I doubt a week has gone by since last summer during which I haven't seen some pundit or other trot out Walter Bagehot's dictum that in the event of a credit crunch, the central bank should lend freely at a penalty rate. More often than not, this is contrasted with the actions of the Federal Reserve, which seems to be lending freely at very low interest rates.
Ben Bernanke, in a speech today, addressed this criticism directly:
What are the terms at which the central bank should lend freely? Bagehot argues that "these loans should only be made at a very high rate of interest". Some modern commentators have rationalized Bagehot's dictum to lend at a high or "penalty" rate as a way to mitigate moral hazard--that is, to help maintain incentives for private-sector banks to provide for adequate liquidity in advance of any crisis. I will return to the issue of moral hazard later. But it is worth pointing out briefly that, in fact, the risk of moral hazard did not appear to be Bagehot's principal motivation for recommending a high rate; rather, he saw it as a tool to dissuade unnecessary borrowing and thus to help protect the Bank of England's own finite store of liquid assets. Today, potential limitations on the central bank's lending capacity are not nearly so pressing an issue as in Bagehot's time, when the central bank's ability to provide liquidity was far more tenuous.

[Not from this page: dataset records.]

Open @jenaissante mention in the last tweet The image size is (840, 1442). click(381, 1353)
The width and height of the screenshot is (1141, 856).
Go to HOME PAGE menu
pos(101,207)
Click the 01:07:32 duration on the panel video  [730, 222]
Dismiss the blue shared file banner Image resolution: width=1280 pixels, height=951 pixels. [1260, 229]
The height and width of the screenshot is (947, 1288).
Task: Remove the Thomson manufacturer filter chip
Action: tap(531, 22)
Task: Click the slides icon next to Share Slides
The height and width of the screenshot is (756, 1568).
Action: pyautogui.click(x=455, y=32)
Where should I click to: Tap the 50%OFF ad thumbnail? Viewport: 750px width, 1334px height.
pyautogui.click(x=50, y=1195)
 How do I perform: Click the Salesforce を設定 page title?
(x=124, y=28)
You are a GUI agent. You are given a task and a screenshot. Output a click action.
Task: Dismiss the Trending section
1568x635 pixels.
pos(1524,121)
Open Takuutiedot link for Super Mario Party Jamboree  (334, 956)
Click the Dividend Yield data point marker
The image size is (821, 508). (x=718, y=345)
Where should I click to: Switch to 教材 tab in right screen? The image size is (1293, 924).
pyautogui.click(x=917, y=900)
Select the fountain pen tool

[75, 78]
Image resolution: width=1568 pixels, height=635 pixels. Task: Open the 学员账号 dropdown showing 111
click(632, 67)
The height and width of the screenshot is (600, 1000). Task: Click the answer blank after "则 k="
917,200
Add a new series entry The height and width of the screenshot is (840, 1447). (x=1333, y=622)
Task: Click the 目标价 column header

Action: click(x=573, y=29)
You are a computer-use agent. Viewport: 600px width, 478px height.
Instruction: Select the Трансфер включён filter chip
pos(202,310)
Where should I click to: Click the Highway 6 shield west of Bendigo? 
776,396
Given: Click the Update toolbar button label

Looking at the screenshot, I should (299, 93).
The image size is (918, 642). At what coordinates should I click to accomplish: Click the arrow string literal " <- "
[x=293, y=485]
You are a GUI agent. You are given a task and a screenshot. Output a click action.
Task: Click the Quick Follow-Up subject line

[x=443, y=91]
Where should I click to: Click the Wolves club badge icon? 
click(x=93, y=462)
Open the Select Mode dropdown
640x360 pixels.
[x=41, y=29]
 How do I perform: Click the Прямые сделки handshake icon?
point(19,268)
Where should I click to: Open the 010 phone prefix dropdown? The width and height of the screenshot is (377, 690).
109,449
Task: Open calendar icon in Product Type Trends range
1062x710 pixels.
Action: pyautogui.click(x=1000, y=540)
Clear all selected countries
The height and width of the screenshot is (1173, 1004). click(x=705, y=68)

I'm no expert on Walter Bagehot, and in fact I admit I've never read Lombard Street. But I'll trust in Bernanke as an economic historian on this one, unless and until someone else makes a persuasive case that Bagehot's penalty rate really was designed to punish the feckless rather than just to preserve the Bank of England's limited liquidity."
2 comments:
Hi Don,
I guess that earlier this week the 30-yr treasury spread was negative. Still trying to figure that one out. I agree with you - am thinking of a massive tax break...let's say to zero. That would really get things going, don't you think?
Rebecca
Rebecca, Great to hear from you. Yes, if that's what it takes. You're the expert. I'm trying to think of ways to shift investors perceptions of risk, through incentives or disincentives. A tax break would seem to be a natural response. I simply don't know what the research says is best, but, you might be pushing me to go to far, yes, anything to shift the perception of risk, which, to me, is generally going beyond what the fundamental reality appears to be, even to the fearful.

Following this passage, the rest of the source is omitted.